もちろん、始めから日本がトイレ大国だったわけではない。かつて日本では汲み取り式が一般的であり、水洗の洋式トイレとは、そもそも輸入された技術だった。それを変えたのがTOTOだ。アメリカで開発された温水洗浄トイレ「ウォッシュエアシート」を輸入販売していたTOTOはやがて自社オリジナルの「ウォシュレット」を開発。その機能性の高さからウォシュレットは累計4000万台の大ヒットとなり、今では日本機械学会から「機械遺産」に認定されるなど、国の「宝」となっているのだ。

さて、そんな日本が誇るトイレ技術が、今、ある国の人々を救うために役立てられようとしているのをご存知だろうか。そして、そこでも一役買っているのが、3Dプリンターなのである。

 

あの人口超大国ののっぴきならないトイレ事情

 

現在、トイレを巡って大きな問題を抱えているある国がある。世界人口ランキング世界2位、2027年には1位の中国を抜くだろうとも言われているのあの大国、そうインドだ。


というのも、インドでは未だにトイレといえば汲み取り式が一般的であり、また野外排泄をする人も多い(その数、なんと5億人以上)。これがインド国内において大規模な水質汚染の原因、あるいは感染症の蔓延の原因になっているというのだ。
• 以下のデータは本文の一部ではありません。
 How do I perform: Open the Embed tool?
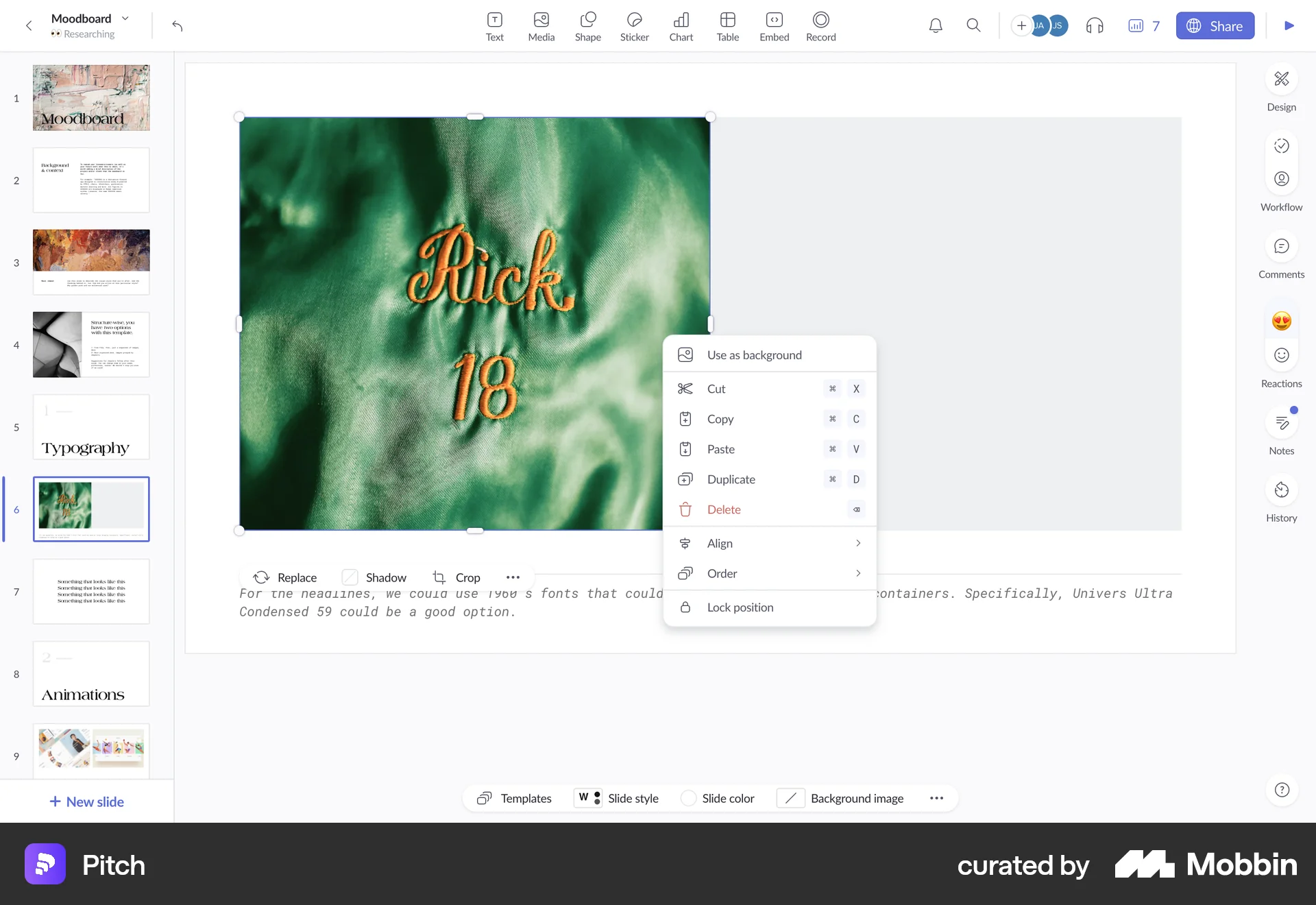pyautogui.click(x=774, y=25)
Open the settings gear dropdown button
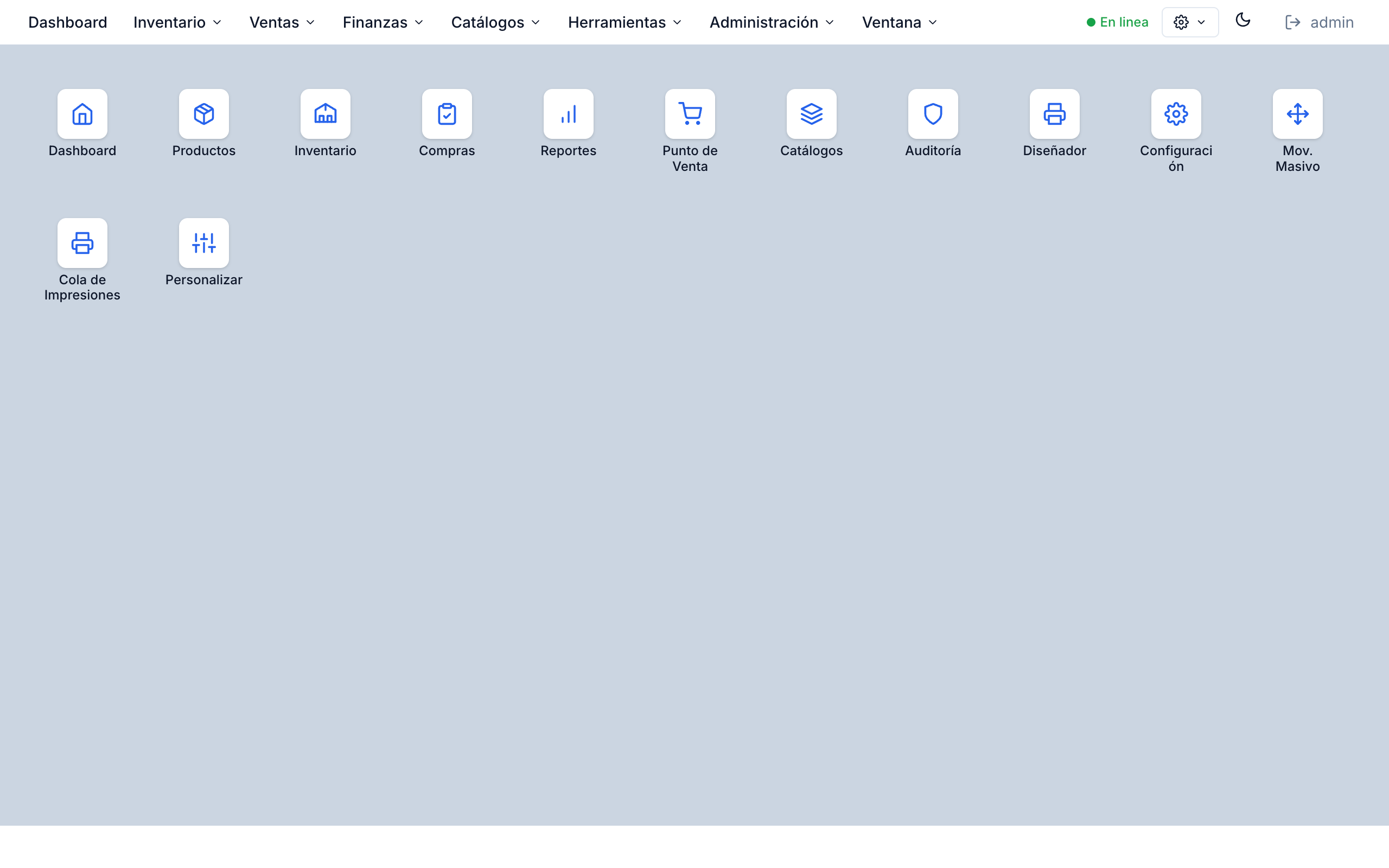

実際、インドにおいては幼児の死因の2割は下痢と合併症であり、その原因の8割が野外排泄による水質汚染であるということが調査により判明している。


 

 

 


そこにはいくつか原因がある。まず使えるトイレが十分に行き届いていないということ。ただし、それは単にトイレを各家庭に設置すれば解決するという問題でもないらしい。ある村では政府によって95%の家庭にトイレが設置されたが、現在ではそれらのトイレは廃墟と化しているという。なぜかといえば、トイレ自体はあるものの肝心の上下水道は設置されておらず、また汲み取り業者がいるわけでもないからだ。すると、トイレがあっても使い物にならず、結果、野外で排泄するしかなくなるというわけである。


 

 



また、インンドでトイレが普及しない背景には信仰上の問題もある。インドのマジョリティが信仰しているヒンドゥー教においては「浄/不浄」の概念が極めて重視されており、それゆえトイレが不浄のものとして遠ざけられる傾向にあるのだそうだ。それにより、トイレを自宅に持つということがそもそも忌避されてしまい、結果、家から少し離れた野外で排泄が行われてしまうことになるのだ。


本来、人間の排泄物は土に還れば微生物によって分解され堆肥となる。しかし、5億人が同時に野外へ排泄を行えば分解のプロセスは間に合わない。さらに野外排泄には汚染や感染症の問題のみならず、排泄中にヘビや動物などに襲われるリスクもあり、また排泄のために一人で野外に出た女性が暴漢に襲われてしまう事件もインドでは頻発している。


こうした問題を受け、インドでは衛生的で安全性の高い公衆トイレの整備が急務とされているのだが、とはいえ、5億人のために必要な公衆トイレを準備するのはそう簡単なことではない。そもそも上下水道が設備されていない地域が多く、あるいは汲み取り式を作ってみたところで、じゃあ誰が汲み取るのか、本当にきちんと汲み取られるのか、という問題は残り続ける。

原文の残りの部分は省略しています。